Nigerian businesses can now accept Apple Pay—thanks to fintech leader Nomba. Starting December 2025, merchants using Nomba’s platform can seamlessly process payments from Apple Pay users worldwide, including the millions of Nigerians in the diaspora. This integration eliminates the need for physical cards or clunky bank transfers, offering instant, secure checkouts both online and in-store—addressing a top pain point for Nigerian sellers seeking international customers.
For years, Nigerian businesses have struggled with delayed cross-border settlements, high failure rates, and unpredictable forex charges. Apple Pay’s arrival via Nomba changes that equation. By tapping into Apple’s global payment rails—backed by partnerships with licensed foreign payment entities—Nomba enables merchants to receive funds faster and with fewer intermediaries. Crucially, even if upstream processors lag, Nomba guarantees on-time payouts using its own capital, reducing cash flow uncertainty for small and medium enterprises.
Unlike a full consumer rollout—which would require Nigerian banks to issue Apple Pay-compatible cards—Nomba’s strategy focuses squarely on merchant acceptance. That means any customer with an iPhone and a linked card (anywhere in the world) can pay Nigerian businesses instantly using Face ID or Touch ID authentication. The feature works across Nomba’s physical POS terminals and e-commerce checkouts, making it a flexible solution for restaurants, boutiques, tour operators, and online retailers alike.

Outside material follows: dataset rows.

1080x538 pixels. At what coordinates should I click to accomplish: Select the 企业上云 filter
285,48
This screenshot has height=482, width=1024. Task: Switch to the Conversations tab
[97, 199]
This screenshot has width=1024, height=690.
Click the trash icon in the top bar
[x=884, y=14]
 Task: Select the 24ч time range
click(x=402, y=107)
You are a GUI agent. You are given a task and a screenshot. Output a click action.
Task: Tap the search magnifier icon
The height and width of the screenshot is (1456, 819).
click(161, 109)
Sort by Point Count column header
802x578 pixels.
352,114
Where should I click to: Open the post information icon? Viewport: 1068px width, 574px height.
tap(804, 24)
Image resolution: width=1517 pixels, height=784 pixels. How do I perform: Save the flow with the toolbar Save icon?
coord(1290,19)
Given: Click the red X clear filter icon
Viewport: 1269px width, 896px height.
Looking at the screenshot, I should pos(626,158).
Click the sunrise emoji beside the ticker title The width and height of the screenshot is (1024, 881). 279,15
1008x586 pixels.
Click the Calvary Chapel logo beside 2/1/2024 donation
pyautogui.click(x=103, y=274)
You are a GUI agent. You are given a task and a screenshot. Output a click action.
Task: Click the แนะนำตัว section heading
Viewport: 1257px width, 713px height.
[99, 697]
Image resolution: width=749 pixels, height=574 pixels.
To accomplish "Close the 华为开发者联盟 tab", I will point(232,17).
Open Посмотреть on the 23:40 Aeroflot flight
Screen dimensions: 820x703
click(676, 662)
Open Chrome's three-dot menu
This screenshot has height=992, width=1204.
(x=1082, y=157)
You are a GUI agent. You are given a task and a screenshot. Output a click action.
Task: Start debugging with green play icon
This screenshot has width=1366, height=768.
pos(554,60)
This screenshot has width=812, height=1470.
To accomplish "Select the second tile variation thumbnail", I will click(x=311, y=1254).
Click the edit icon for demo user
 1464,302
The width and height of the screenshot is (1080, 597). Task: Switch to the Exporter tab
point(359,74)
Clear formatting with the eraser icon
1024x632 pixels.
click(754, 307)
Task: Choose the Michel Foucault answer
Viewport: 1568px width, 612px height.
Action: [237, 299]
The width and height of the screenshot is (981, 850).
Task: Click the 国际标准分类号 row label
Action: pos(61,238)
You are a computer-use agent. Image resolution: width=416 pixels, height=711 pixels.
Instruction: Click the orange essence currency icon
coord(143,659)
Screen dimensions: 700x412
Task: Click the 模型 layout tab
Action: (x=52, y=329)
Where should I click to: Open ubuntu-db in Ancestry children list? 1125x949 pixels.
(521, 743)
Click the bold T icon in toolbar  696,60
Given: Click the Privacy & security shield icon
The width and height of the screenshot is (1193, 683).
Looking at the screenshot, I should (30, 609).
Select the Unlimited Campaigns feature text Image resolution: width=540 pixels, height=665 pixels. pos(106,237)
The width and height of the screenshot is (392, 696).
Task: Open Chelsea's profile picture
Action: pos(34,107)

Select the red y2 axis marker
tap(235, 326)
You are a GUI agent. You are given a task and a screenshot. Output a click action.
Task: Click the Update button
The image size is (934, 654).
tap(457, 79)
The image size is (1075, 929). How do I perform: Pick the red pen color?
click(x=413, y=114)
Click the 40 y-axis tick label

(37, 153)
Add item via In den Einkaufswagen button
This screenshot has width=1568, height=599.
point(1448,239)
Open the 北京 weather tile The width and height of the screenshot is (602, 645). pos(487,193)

Bringing Apple Pay to Nigeria wasn’t just a technical lift—it demanded rigorous compliance. Nomba had to meet Apple’s exacting global security protocols and obtain certifications across multiple jurisdictions. The company’s U.S. Money Transmitter License (MTL) and Money Services Business (MSB) registration were key enablers, allowing it to legally partner with Apple-approved payment processors. “This wasn’t just about convenience—it was about trust,” said Pelumi Aboluwarin, Nomba’s CTO. “Merchants and their customers deserve bank-grade security without sacrificing speed.”
The timing couldn’t be better. In 2024 alone, Nigerians abroad spent an estimated ₦60 billion during December homecoming visits, according to the Nigerians in Diaspora Commission (NiDCOM). With Apple Pay now accepted at local businesses, returning travelers can shop, dine, and pay for services as effortlessly as they would back home in London, New York, or Toronto. For merchants, that translates to smoother transactions, shorter queues, and fewer abandoned sales—especially during peak holiday traffic.
Nomba isn’t the first Nigerian fintech to enable Apple Pay; Stripe-owned Paystack launched a version in 2021, and cross-border specialist Platnova followed in mid-2025. Yet adoption has remained niche due to regulatory bottlenecks and infrastructure gaps. Nomba’s entry—with its dual focus on settlement reliability and merchant experience—could finally push Apple Pay from novelty to necessity in Nigeria’s digital economy.
While Apple Pay’s merchant-side debut is a milestone, broader consumer access in Nigeria still hinges on local banks issuing compatible cards—a move regulators have yet to fully greenlight. Still, Nomba’s move signals growing confidence in Nigeria’s ability to integrate with global payment standards. As more African fintechs bridge international payment rails with local commerce, the dream of truly borderless transactions inches closer to reality—one tap at a time.